3) In the data, the fluctuation of the liquid level in each pouring time is within +/-3 mm, the sample is kept for about 8 minutes and is taken as a normal sample, and the rest samples are fluctuation samples; mixing the fluctuation sample with the normal sample, and according to the training set: test set =3:1, dividing a training set and a test set in proportion, and respectively extracting time domain characteristics of continuously variable of the training set and the test set: mean, root mean square value, peak-to-peak value, kurtosis, skewness, peak factor, kurtosis factor, margin factor, form factor, impulse factor, and frequency domain characteristics: the maximum amplitude frequency, the power spectrum sum, the power spectrum mean, the power spectrum variance, the power spectrum skewness, the power spectrum kurtosis and the power spectrum relative peak value are 17 characteristic factors, and missing values are deleted from the obtained characteristic samples to obtain the data dimension of a training set and the data dimension of the test set; as shown in table 1 below:
TABLE 1 training set data dimension and the test set data dimension
Figure BDA0003789205170000071
4) The data reduction and the cluster analysis are carried out,
as can be seen from table 1, there are 175 training set data dimensions and 175 test set data dimensions, which are higher, so that the dimensionality reduction is considered, and therefore, the dimensionality reduction needs to be performed;
respectively training set data dimensions and the test set data dimensions, applying different kernel functions to carry out principal component dimensionality reduction, classifying the data sets, selecting a clustering algorithm in machine learning to model the samples, evaluating the quality of a clustering model by using the recall ratio and precision ratio of normal samples, and preferably selecting the optimal dimensionality reduction kernel function;
wherein the principal component analysis is adapted to a linear dimensionality reduction of the data. And the kernel principal component analysis can realize the nonlinear dimensionality reduction of data and is used for processing a linear inseparable data set. The general idea of the kernel principal component analysis is as follows: for the matrix X in the input space, firstly, a nonlinear mapping is used to map all samples in X to a high-dimensional or even infinite-dimensional space, so that the matrix X is linearly separable, and then principal component dimensionality reduction is carried out in the high-dimensional space. Thus, the kernel functions provided by this example include, but are not limited to, a Linear kernel, a Poly kernel, an RBF kernel, a Sigmoid kernel, a Cosine kernel; the number of main components extracted by different kernel functions is shown in table 2:
TABLE 2 number of principal Components extracted by different Kernel functions
Figure BDA0003789205170000081
It should be understood that clustering algorithms include, but are not limited to: a Gaussian mixture model, a K-Means model, a variational Bayesian mixture model and a hierarchical clustering model;
when the data has a plurality of classes and is expected to be divided into some clusters, samples in different clusters can be assumed to respectively follow different Gaussian distributions, and the obtained clustering algorithm is called a Gaussian mixture model. The core idea of the gaussian mixture model is to assume that the data can be seen as generated from a plurality of gaussian distributions. Under this assumption, each individual partial model is a standard gaussian model, whose mean and variance are the parameters to be estimated. In addition, each partial model has a parameter, which can be understood as a weight or a probability of generating data. The parameters of the gaussian mixture model are typically solved using the EM algorithm.

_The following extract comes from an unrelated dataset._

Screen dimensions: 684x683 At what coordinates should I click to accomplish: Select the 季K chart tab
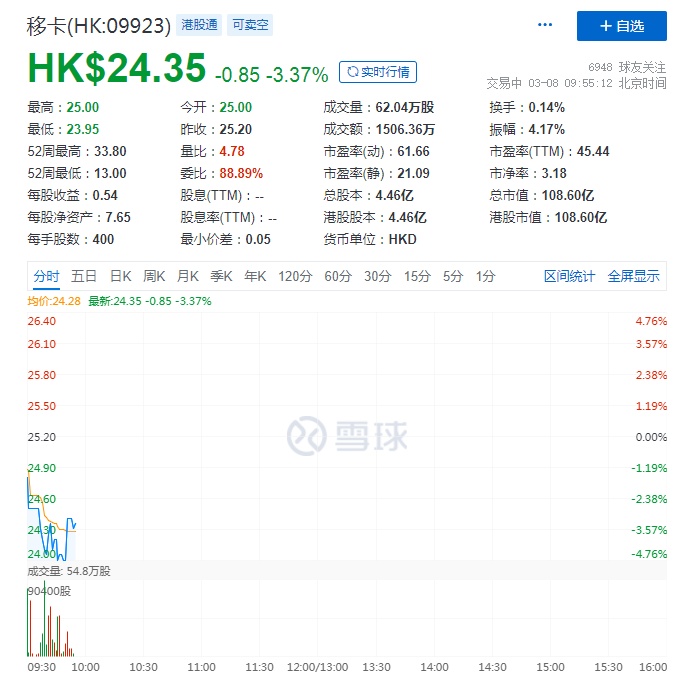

The variational Bayes Gaussian mixture model is a variant of the Gaussian mixture model with a variational inference algorithm, can avoid the singularity which is usually generated in the expectation maximization EM algorithm, but can bring tiny deviation to the model.
K-Means is a clustering algorithm based on Euclidean distance, which considers that the closer the two targets are, the greater the similarity. The method comprises the steps of dividing data into K groups, randomly selecting K objects as initial clustering centers, calculating the distance between each object and each seed clustering center, and allocating each object to the nearest clustering center. The cluster center is recalculated for each sample assigned based on the existing objects in the cluster. This process is repeated until it is satisfied that none (or a minimum number) of objects are reassigned to a different cluster, or that none (or a minimum number) of cluster centers are changed again, and that the sum of squared errors is locally minimal.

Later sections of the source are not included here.